Even for those who tend to lean towards the fatalistic side of business strategy (like me), the prodding question most often posed is something along the lines of: “Why would anyone care to pay attention to our product marketing?” You then launch into brainstorming the most relevant marketing channels and the team crafts new ad copy and creative design to dazzle those fleeting eyeballs.
You’re missing something, though. In all that wondering about your messaging, acquisition funnel, and channels, a fundamental issue went overlooked.
Seriously, stop and think about this for a bit. We did just that when revamping our content strategy at Audiokite Research recently and it has paid off already.
Everything about this visual is money. See, for Audiokite, our product performs extremely well with damn near all customers. Positive reviews, referrals, and repeat purchases all happen pretty organically. In focusing on the top of the funnel and lead generation, we got to thinking about how buyers act in new vs. established markets, consciously or not.
It may seem a bit rudimentary, but I’m gonna go ahead and guess you haven’t addressed this situation in a while. You might be selling solutions where problems don’t yet exist. Not many musicians are sitting around their studios wondering aloud how they can easily apply business intelligence thought analyzing consumer sentiment feedback on their music.

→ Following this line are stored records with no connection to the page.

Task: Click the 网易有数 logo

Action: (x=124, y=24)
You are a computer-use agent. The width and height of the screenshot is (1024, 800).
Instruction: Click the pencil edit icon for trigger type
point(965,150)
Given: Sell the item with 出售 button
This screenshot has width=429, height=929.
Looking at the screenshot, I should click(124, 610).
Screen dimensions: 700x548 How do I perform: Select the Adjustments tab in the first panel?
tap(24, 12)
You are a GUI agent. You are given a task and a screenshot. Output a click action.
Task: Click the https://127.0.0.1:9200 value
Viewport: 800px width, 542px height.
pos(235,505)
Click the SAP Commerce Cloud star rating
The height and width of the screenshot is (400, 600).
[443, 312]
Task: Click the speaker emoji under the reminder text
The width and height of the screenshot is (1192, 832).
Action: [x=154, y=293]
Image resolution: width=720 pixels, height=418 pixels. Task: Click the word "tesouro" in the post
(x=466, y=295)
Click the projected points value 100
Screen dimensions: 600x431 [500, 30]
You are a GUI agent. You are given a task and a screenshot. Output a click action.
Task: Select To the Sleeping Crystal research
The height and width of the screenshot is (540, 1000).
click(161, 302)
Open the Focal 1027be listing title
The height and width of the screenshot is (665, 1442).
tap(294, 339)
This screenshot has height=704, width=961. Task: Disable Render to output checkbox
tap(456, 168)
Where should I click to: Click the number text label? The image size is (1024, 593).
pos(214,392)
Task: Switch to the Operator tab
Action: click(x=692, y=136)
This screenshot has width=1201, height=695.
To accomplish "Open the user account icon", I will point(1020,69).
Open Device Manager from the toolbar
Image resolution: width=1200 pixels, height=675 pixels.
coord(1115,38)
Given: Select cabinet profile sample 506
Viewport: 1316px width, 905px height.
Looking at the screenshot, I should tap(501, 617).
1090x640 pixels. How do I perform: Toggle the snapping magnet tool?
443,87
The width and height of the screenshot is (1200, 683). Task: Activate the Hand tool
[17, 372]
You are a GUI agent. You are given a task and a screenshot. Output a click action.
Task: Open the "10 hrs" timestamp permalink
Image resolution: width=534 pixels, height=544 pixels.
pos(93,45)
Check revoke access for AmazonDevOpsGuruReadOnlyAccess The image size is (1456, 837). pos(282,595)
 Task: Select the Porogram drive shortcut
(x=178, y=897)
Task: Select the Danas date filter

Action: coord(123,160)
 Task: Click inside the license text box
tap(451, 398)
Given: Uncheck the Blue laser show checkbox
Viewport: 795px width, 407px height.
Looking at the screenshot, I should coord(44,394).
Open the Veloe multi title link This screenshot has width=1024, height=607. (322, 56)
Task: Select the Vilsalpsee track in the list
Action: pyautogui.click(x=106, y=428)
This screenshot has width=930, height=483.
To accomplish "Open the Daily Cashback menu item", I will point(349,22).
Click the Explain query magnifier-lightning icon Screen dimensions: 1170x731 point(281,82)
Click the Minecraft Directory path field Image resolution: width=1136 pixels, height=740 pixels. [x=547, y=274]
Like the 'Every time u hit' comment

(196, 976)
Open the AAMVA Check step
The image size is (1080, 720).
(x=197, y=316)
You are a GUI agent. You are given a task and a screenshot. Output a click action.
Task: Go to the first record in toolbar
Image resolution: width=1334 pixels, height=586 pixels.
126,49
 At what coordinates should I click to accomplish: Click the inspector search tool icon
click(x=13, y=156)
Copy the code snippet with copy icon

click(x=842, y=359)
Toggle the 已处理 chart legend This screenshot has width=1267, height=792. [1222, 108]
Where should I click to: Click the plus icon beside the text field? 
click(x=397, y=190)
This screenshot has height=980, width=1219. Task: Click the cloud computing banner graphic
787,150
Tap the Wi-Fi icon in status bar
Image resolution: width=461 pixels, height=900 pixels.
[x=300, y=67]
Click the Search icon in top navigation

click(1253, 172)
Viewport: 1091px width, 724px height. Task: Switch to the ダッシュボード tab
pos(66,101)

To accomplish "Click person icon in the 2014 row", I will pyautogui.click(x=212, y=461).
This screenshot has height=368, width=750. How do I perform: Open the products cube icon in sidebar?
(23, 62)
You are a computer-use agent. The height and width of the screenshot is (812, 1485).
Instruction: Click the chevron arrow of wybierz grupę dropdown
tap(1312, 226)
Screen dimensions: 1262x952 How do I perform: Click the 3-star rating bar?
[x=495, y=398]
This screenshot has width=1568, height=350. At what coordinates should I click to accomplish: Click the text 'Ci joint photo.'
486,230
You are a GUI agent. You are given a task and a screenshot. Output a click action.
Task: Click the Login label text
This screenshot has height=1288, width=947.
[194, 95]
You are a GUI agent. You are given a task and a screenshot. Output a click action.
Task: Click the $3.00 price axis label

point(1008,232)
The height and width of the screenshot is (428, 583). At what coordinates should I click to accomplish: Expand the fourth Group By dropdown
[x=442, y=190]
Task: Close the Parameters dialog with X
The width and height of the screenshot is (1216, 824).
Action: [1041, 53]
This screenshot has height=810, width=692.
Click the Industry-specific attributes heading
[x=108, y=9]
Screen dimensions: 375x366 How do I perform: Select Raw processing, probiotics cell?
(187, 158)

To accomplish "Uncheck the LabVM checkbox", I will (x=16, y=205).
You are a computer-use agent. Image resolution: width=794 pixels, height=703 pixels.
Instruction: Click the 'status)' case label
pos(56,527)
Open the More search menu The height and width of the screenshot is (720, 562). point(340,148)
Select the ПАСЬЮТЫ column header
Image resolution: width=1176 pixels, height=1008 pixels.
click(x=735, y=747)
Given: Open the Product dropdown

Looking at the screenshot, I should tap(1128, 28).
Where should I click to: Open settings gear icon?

No, we have to make them aware that their lack of consumer data is hindering their career development. Before introducing a solution. It’s a bit more challenging in this environment, like you’re starting a race two lengths behind normal positioning. Successful growth practices in a new market include a whole bunch of teaching, thought leadership, and push for initial trial. On the flip side, you get the benefit of helping a consumer discover new value, and their first experience is closely tied to your brand. That is, if you do it right, of course.